Do this:
How many lines in the listing below contain the word "Where"? Reply with the number only.

(Dataset entries)
• • • • • • •

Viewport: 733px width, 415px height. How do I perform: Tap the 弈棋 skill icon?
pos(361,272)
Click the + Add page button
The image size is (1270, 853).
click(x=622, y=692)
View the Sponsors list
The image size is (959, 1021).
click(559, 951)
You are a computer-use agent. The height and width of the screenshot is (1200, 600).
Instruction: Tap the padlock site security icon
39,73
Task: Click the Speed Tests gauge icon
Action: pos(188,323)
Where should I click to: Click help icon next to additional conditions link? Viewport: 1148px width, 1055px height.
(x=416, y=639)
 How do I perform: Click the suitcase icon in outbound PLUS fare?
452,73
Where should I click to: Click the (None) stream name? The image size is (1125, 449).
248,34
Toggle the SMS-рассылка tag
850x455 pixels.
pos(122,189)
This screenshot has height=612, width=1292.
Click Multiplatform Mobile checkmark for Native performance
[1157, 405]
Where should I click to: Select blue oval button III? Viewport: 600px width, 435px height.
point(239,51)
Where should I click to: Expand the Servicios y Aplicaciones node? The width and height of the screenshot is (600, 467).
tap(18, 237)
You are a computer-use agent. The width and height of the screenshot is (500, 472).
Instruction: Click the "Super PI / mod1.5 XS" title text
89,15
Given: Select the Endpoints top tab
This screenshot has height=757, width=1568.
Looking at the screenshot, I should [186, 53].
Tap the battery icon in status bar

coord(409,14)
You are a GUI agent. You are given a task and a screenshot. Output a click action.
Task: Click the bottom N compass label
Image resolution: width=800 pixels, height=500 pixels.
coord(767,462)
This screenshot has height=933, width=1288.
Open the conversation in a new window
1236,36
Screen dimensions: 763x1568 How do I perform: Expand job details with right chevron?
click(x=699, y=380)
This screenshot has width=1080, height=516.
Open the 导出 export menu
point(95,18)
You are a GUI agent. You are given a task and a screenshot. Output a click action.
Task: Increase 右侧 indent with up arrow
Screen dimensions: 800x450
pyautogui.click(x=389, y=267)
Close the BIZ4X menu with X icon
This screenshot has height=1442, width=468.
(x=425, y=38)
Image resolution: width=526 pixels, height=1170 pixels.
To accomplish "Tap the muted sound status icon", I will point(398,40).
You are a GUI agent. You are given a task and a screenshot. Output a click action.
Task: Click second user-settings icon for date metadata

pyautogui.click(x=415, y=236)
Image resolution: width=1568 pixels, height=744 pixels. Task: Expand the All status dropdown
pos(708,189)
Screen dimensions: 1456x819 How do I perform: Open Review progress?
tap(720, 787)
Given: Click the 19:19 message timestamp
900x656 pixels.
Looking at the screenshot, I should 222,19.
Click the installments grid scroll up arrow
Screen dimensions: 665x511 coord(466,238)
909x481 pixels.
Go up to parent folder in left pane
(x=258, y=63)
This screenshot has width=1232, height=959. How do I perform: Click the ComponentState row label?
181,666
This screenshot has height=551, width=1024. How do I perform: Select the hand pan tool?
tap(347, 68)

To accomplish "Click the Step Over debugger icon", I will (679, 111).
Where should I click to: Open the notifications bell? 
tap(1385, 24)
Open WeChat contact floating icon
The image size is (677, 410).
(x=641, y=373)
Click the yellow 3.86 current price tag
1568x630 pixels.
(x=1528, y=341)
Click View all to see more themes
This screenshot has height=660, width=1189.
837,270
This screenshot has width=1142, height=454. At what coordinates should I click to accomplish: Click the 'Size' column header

• • • • • • •

Reply:
5